Integral Operators
jno.numpy supports mesh-based numerical integration of symbolic expressions over boundaries and volumes. Integration is the companion to differentiation: where .d(x) computes derivatives pointwise, .integrate() collapses a field to a scalar by summing over the mesh.
Core API
Method syntax
# Volume integral ∫_Ω expr dV
vol = expr.integrate()
# Boundary integral ∫_∂Ω expr ds
bnd = expr_on_boundary.integrate()
Function syntax (alias)
integrate() returns an Integral placeholder — a scalar node in the expression graph that reduces to a Python float when evaluated.
Region Auto-Detection
The integration region (boundary vs volume) is determined automatically from the Variable tags inside the expression. You do not pass any region argument.
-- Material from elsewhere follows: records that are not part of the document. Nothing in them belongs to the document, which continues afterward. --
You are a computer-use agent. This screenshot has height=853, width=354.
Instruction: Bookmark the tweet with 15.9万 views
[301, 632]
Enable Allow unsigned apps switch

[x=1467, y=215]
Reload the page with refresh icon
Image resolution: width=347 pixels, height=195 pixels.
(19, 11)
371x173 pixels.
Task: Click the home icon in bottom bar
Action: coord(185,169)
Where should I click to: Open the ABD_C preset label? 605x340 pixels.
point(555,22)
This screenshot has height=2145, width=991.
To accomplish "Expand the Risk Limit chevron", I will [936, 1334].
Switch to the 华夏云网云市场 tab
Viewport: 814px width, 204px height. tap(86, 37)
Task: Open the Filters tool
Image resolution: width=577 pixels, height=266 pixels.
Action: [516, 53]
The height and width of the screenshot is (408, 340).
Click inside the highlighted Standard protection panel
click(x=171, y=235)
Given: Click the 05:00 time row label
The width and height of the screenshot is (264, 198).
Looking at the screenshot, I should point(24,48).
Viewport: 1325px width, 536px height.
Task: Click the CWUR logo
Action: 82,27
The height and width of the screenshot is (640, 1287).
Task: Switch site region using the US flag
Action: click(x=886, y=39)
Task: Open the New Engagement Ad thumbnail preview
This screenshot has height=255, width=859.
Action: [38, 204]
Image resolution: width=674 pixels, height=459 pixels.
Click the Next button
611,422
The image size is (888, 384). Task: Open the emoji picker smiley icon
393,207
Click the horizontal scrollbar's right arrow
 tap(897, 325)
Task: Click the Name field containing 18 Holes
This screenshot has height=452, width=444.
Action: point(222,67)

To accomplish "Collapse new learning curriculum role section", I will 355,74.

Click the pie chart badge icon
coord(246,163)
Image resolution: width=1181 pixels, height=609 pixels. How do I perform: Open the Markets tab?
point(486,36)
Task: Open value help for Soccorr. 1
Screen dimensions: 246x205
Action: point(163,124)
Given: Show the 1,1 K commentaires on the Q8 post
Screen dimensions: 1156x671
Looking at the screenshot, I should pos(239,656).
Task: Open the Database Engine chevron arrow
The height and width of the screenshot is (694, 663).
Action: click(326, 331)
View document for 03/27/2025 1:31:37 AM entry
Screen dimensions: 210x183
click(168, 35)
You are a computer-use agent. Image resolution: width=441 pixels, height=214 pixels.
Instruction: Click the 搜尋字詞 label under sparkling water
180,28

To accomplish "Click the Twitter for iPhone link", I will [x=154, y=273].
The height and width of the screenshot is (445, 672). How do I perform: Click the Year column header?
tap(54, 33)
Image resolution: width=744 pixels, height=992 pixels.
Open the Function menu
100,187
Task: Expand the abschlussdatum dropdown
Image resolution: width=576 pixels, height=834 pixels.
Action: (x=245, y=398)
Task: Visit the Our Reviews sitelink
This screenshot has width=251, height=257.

dom = jno.domain(constructor=jno.domain.rect(mesh_size=0.05))
x, y, t = dom.variable("interior") # volume region
x_b, y_b, t_b = dom.variable("boundary") # boundary region
x_w, y_w, t_w = dom.variable("wall") # any named boundary group
u.integrate() # interior tag → volume weights
u_b.integrate() # boundary tag → arc-length / surface weights
Integration Weights
| Region | Weight per node | Source |
|---|---|---|
| 1-D volume | ½ × adjacent segment lengths | mesh_connectivity["nodal_volumes"] |
| 2-D volume | ⅓ × incident triangle areas | mesh_connectivity["nodal_volumes"] |
| 3-D volume | ¼ × incident tetrahedron volumes | mesh_connectivity["nodal_volumes"] |
| 2-D boundary | ½ × adjacent boundary edge lengths | mesh_connectivity["nodal_ds"] |
| 3-D boundary | ⅓ × incident boundary face areas | mesh_connectivity["nodal_ds"] |
Weights are precomputed once at domain creation and cached; they are not recomputed inside the training loop.
Volume Integrals
dom = jno.domain(constructor=jno.domain.rect(mesh_size=0.05))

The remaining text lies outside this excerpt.